**Word and element location listing**:

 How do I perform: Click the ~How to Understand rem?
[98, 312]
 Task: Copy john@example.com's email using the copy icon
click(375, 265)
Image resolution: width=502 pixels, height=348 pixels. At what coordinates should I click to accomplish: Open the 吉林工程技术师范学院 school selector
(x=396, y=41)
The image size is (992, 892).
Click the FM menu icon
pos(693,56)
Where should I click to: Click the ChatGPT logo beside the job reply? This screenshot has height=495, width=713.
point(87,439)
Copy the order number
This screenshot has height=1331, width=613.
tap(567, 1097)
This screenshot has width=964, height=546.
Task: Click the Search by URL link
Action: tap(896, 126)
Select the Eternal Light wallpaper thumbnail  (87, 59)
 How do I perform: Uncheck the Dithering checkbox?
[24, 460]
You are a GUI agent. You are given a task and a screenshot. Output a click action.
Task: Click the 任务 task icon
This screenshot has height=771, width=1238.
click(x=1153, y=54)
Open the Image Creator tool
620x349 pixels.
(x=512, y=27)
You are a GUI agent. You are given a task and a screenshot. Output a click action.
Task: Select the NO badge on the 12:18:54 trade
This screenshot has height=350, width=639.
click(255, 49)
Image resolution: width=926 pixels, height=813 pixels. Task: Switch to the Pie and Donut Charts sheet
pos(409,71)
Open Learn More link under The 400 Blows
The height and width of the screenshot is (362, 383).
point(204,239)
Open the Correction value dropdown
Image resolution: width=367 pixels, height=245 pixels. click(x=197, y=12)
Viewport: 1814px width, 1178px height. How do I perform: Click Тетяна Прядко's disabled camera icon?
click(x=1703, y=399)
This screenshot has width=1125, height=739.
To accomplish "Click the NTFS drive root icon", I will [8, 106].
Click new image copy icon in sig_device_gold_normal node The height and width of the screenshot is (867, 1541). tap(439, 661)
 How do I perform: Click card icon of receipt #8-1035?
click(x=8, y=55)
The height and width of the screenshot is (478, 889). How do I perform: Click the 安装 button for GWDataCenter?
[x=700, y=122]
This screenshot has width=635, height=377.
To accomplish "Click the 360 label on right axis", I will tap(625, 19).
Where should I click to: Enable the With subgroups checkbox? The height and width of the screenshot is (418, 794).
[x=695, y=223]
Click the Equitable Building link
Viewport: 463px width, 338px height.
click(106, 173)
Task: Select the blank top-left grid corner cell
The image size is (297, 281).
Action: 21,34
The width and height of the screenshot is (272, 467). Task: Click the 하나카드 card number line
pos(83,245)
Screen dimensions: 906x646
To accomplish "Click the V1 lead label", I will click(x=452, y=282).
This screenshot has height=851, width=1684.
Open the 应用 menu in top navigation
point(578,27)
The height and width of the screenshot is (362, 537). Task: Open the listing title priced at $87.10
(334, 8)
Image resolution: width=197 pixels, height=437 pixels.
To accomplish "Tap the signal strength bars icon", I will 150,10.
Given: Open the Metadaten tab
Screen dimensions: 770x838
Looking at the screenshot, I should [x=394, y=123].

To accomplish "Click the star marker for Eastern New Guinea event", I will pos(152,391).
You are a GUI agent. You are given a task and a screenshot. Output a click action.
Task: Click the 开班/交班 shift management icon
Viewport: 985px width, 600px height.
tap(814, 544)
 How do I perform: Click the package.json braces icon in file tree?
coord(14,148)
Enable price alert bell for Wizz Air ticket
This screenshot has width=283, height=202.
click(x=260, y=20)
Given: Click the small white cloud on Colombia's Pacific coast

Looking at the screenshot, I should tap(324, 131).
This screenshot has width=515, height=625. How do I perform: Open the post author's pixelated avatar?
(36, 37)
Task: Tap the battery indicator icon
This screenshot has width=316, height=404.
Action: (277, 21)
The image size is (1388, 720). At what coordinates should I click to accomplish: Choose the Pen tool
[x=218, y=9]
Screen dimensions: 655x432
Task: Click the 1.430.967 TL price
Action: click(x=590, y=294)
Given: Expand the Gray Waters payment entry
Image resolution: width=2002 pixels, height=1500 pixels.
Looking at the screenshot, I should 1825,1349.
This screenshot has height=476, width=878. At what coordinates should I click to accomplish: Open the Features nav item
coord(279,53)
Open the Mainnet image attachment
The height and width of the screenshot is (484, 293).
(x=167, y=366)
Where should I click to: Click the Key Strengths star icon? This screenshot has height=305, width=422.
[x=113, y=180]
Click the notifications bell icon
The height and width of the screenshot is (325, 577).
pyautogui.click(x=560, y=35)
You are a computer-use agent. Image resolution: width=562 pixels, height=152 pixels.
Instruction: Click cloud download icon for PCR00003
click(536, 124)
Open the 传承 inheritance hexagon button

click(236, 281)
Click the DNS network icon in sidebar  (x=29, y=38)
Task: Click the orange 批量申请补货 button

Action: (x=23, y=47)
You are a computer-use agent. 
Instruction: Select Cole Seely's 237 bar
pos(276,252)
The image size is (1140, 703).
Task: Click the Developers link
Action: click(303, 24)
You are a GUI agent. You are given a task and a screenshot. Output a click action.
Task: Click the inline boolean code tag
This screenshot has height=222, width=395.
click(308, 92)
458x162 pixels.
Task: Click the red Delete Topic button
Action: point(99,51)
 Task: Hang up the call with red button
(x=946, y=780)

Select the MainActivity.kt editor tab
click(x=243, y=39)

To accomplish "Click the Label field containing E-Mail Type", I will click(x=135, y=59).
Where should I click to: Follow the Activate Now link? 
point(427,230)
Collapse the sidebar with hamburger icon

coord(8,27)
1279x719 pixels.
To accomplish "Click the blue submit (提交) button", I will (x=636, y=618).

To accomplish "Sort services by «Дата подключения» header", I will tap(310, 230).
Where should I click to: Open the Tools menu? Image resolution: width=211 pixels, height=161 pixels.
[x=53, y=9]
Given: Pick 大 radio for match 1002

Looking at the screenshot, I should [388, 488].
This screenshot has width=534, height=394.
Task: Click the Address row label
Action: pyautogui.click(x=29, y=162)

**What you need to do**:
Rewrite the stretch from the start of the listing through the line containing "point(87,439)", both ends included, keeping the requests unchanged. Multiply every coordinate in the answers by 1.7 and round to whole numbers, with halves rounded up.

**Exercise answer**:
 How do I perform: Click the ~How to Understand rem?
[167, 530]
 Task: Copy john@example.com's email using the copy icon
click(638, 451)
Image resolution: width=502 pixels, height=348 pixels. At what coordinates should I click to accomplish: Open the 吉林工程技术师范学院 school selector
(x=673, y=70)
The image size is (992, 892).
Click the FM menu icon
pos(1178,95)
Where should I click to: Click the ChatGPT logo beside the job reply? This screenshot has height=495, width=713.
point(148,746)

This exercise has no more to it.